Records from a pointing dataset
◆ ◆ ◆ ◆
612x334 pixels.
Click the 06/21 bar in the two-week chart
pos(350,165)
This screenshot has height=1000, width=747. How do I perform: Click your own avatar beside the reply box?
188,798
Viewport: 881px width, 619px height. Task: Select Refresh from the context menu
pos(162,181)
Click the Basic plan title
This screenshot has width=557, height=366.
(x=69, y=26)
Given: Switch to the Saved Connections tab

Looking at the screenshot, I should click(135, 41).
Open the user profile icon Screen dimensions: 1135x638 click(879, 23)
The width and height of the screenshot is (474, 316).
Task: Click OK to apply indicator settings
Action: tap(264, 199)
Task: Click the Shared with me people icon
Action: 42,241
◆ ◆ ◆ ◆
- [TASK REQUIREMENTS]: Echo the entries word for word, starting at their first line and ending with the line that contains "Looking at the", including both of those lines.

- [FINISHED ANSWER]:
612x334 pixels.
Click the 06/21 bar in the two-week chart
pos(350,165)
This screenshot has height=1000, width=747. How do I perform: Click your own avatar beside the reply box?
188,798
Viewport: 881px width, 619px height. Task: Select Refresh from the context menu
pos(162,181)
Click the Basic plan title
This screenshot has width=557, height=366.
(x=69, y=26)
Given: Switch to the Saved Connections tab

Looking at the screenshot, I should click(135, 41).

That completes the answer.